- YOUR ASSIGNMENT -
Scan the entries and copy each line where the word "click" is present.

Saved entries
• • •

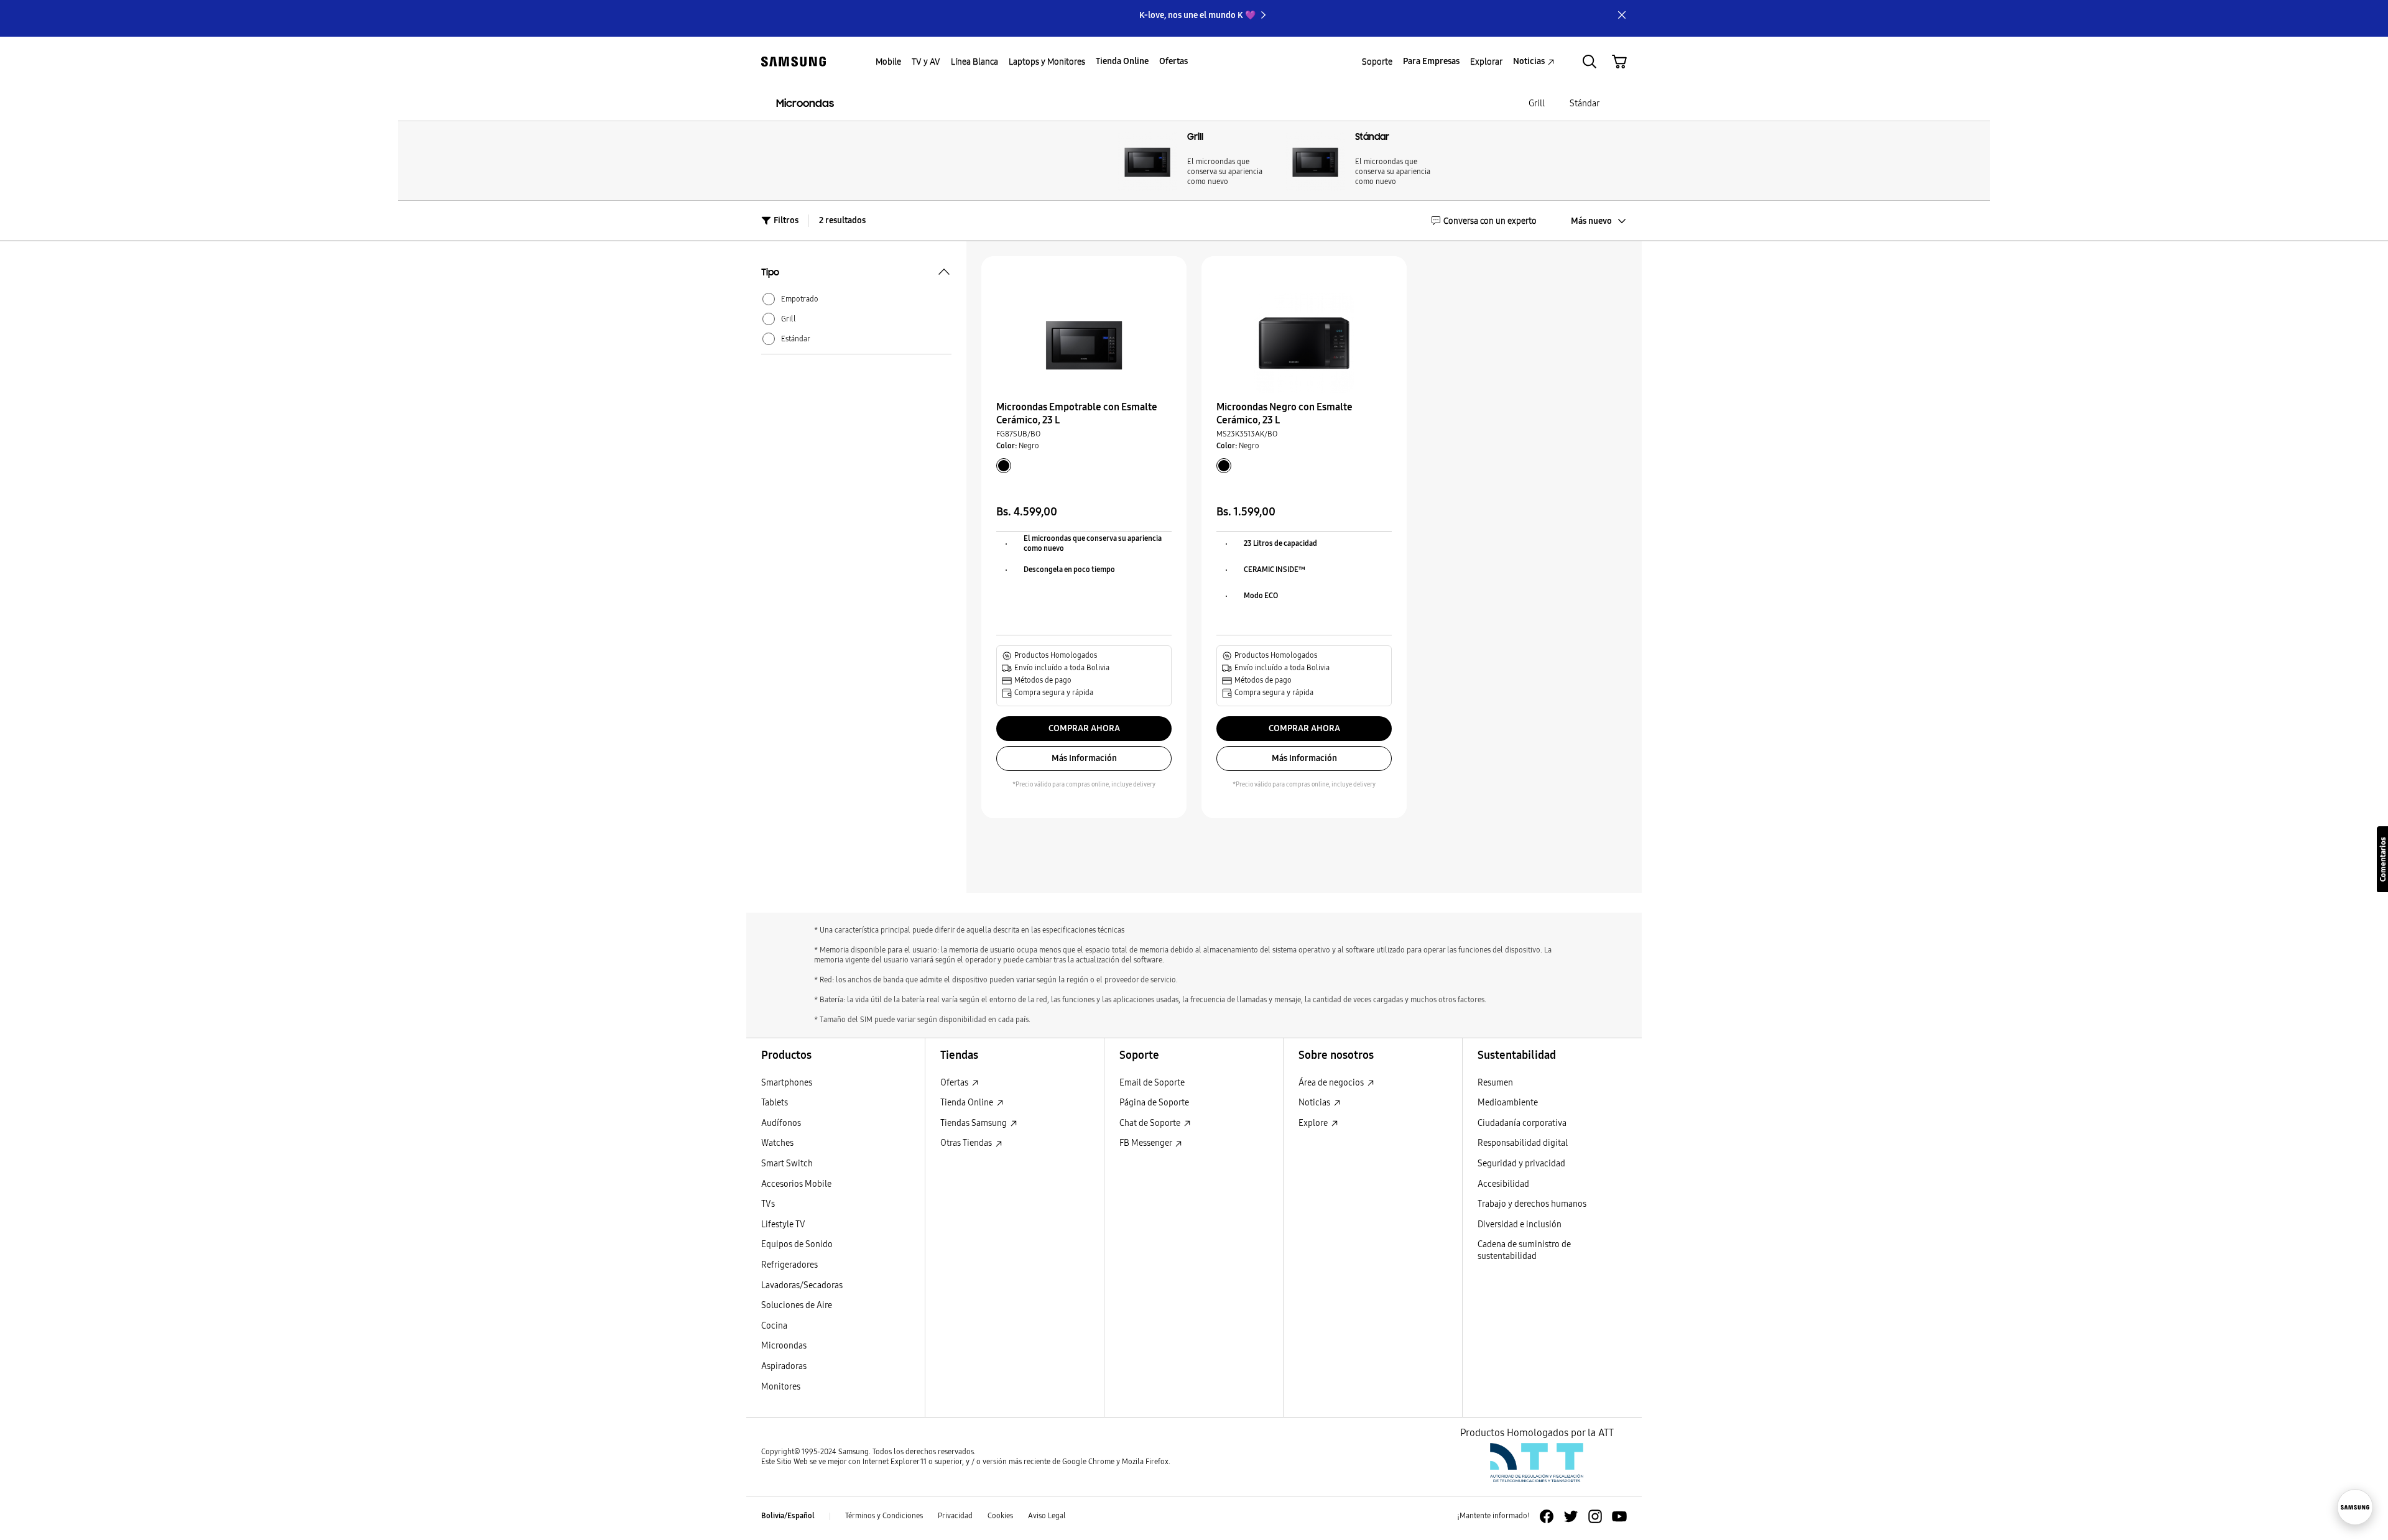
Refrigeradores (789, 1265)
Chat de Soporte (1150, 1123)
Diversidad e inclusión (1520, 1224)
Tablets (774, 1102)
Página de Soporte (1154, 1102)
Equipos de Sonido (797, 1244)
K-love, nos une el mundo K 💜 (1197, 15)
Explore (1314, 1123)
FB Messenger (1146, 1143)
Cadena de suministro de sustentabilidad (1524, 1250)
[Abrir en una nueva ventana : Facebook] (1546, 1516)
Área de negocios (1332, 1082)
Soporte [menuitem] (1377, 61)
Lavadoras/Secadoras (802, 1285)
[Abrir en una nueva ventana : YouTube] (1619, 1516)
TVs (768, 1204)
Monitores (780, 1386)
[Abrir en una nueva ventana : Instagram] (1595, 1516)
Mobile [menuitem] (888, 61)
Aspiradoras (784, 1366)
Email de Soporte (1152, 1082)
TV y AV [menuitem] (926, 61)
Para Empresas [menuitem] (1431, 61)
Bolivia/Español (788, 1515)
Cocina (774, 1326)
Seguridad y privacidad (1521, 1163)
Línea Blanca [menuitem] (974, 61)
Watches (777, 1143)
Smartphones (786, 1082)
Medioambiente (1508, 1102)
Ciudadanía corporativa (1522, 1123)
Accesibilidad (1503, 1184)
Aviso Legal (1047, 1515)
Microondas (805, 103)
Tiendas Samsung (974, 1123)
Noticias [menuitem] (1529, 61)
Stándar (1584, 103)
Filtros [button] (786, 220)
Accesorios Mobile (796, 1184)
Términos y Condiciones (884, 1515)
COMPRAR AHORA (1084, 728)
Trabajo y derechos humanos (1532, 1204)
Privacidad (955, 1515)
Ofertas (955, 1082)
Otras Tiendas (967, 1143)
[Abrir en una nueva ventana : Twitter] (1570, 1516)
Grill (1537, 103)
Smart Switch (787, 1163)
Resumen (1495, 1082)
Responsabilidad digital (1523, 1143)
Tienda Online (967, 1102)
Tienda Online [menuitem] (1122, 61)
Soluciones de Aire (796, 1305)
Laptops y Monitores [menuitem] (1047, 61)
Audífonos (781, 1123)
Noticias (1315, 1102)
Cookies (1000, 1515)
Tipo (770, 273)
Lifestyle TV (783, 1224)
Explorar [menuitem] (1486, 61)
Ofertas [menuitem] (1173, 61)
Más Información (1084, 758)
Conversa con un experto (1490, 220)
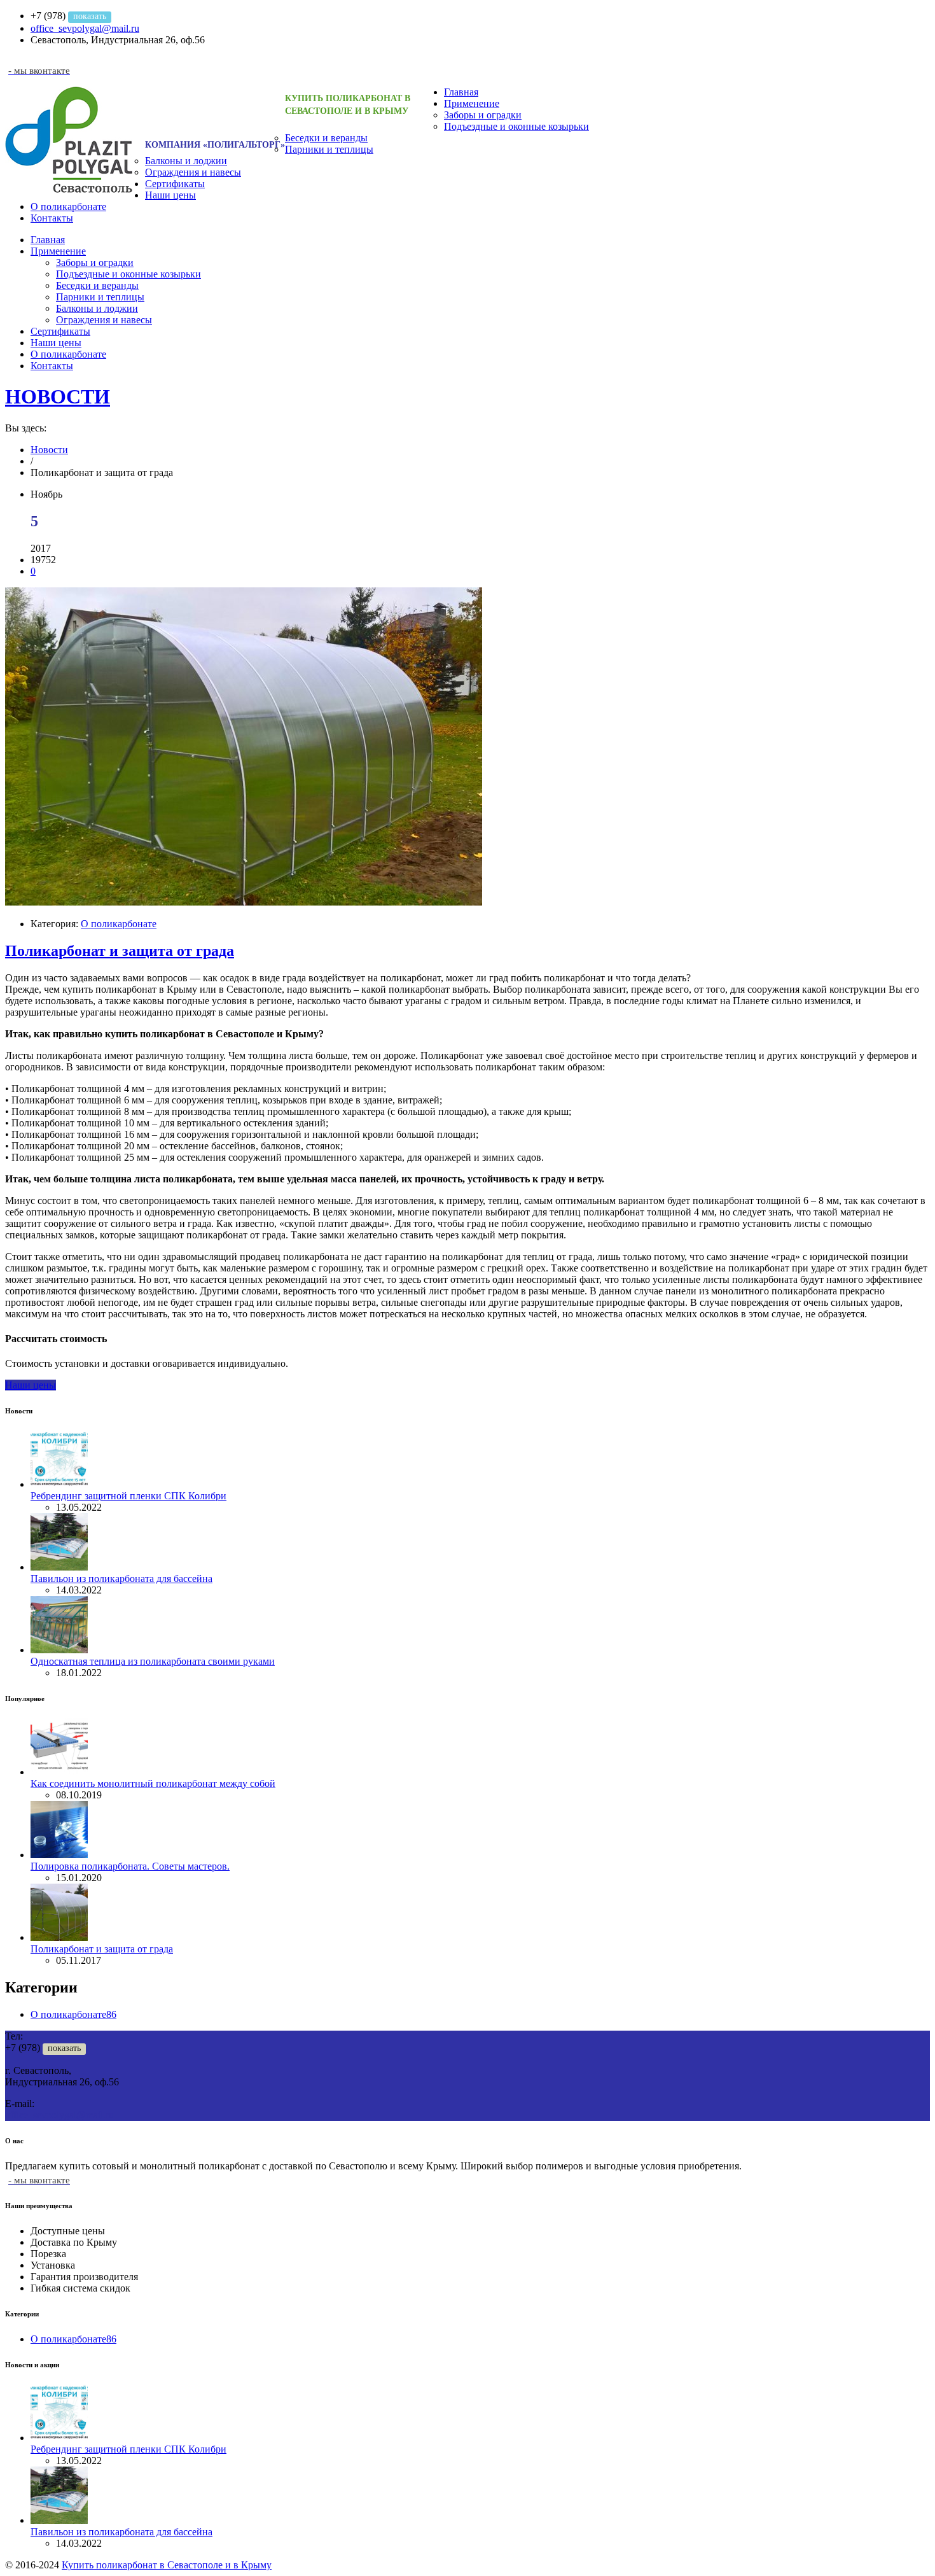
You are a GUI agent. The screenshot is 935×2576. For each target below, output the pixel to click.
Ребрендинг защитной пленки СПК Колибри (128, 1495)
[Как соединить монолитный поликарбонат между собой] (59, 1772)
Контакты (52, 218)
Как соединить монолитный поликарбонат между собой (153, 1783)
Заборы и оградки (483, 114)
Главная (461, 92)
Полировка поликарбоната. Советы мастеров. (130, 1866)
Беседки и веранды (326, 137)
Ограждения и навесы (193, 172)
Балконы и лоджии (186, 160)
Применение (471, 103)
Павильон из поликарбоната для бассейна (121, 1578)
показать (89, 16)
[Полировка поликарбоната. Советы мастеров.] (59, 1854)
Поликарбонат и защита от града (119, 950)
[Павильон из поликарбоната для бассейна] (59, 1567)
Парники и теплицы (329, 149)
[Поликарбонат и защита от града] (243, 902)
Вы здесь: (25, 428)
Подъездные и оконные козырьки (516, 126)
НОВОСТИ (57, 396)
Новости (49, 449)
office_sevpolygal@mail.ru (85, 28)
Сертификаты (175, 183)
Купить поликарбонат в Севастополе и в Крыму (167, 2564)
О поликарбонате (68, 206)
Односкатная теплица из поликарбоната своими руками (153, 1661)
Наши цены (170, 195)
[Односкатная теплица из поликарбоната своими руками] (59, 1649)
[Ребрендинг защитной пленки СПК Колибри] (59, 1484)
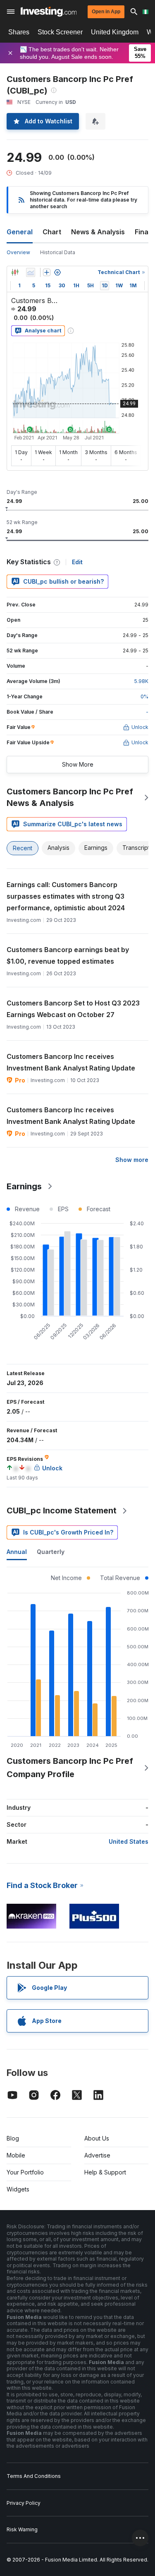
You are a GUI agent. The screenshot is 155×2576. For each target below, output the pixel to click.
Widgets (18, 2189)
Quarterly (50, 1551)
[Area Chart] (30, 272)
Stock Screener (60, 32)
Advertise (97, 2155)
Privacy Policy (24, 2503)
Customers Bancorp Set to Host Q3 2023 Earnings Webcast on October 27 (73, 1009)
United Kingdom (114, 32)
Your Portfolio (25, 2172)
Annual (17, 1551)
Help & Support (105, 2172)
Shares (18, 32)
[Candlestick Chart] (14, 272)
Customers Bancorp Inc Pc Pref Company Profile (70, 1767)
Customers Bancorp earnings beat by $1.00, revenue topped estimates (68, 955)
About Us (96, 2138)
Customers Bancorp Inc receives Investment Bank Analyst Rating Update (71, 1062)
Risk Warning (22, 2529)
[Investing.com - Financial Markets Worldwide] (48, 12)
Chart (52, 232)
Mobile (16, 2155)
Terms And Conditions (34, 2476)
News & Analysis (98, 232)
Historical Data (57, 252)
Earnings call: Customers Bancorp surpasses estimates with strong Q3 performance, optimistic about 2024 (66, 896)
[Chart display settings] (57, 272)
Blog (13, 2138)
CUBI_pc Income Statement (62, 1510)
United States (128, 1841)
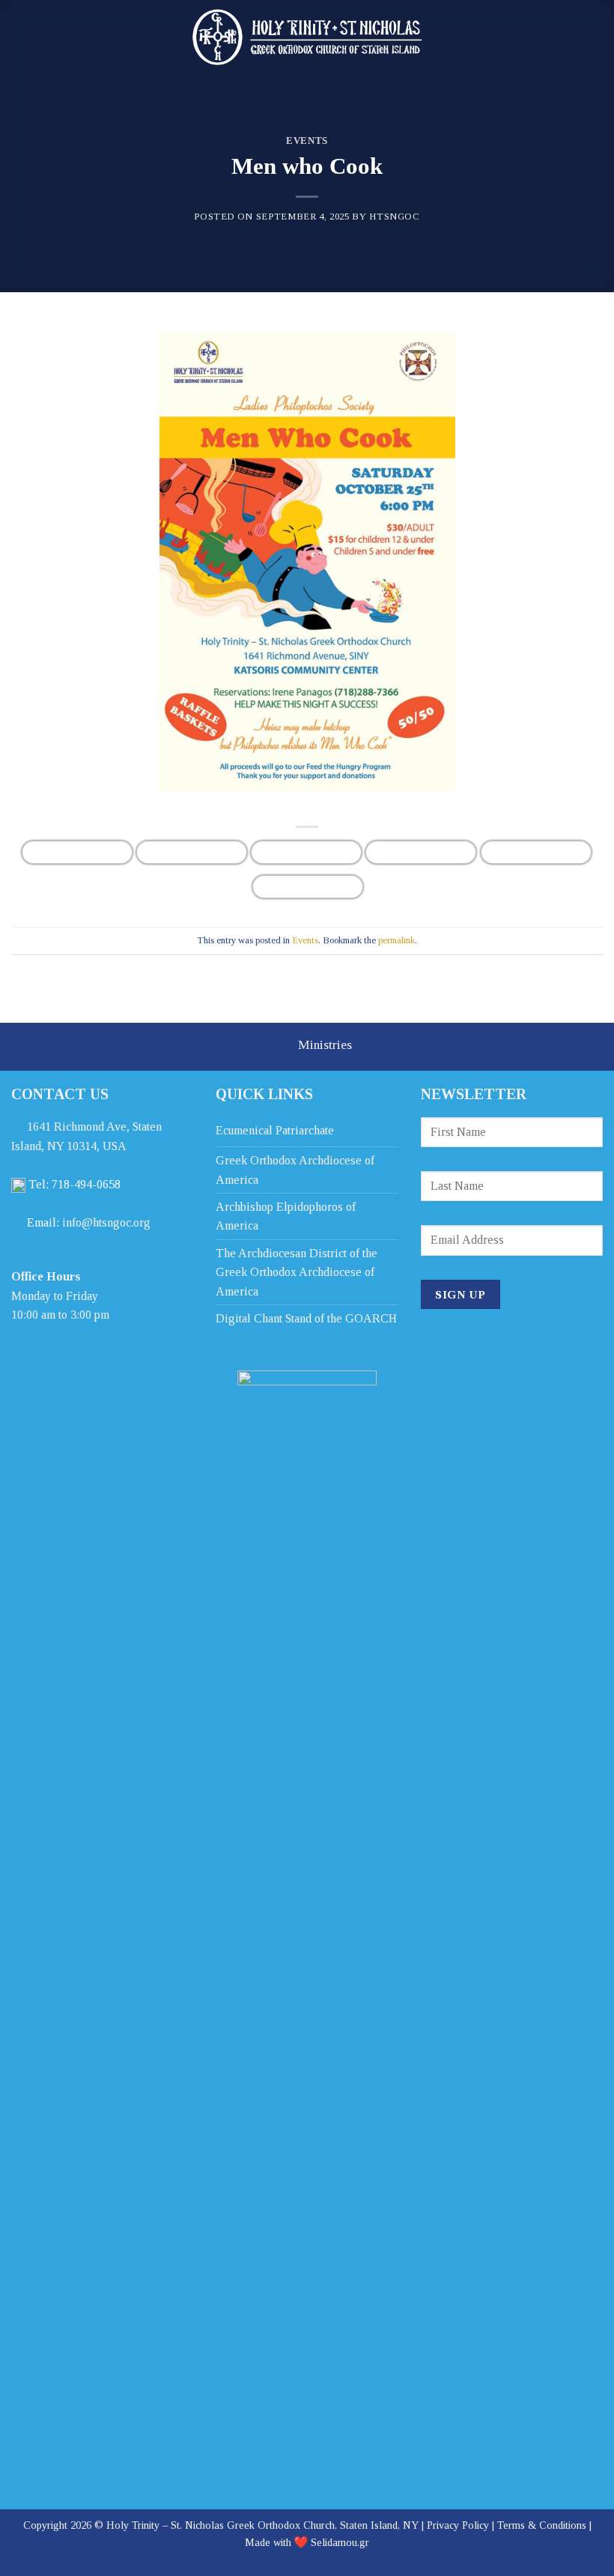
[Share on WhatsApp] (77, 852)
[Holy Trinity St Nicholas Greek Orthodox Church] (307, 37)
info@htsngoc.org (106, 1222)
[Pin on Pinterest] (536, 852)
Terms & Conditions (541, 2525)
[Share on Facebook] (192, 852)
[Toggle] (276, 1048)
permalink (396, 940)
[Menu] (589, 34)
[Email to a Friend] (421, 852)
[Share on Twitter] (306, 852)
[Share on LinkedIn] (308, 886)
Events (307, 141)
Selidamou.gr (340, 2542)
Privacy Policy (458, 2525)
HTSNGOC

• • •

- TASK SOLUTION -
You are a GUI agent. The screenshot is 935×2576. For each target below, output the pixel to click.
You are a GUI agent. The screenshot is 155×2576. For each target below, output the pixel to click.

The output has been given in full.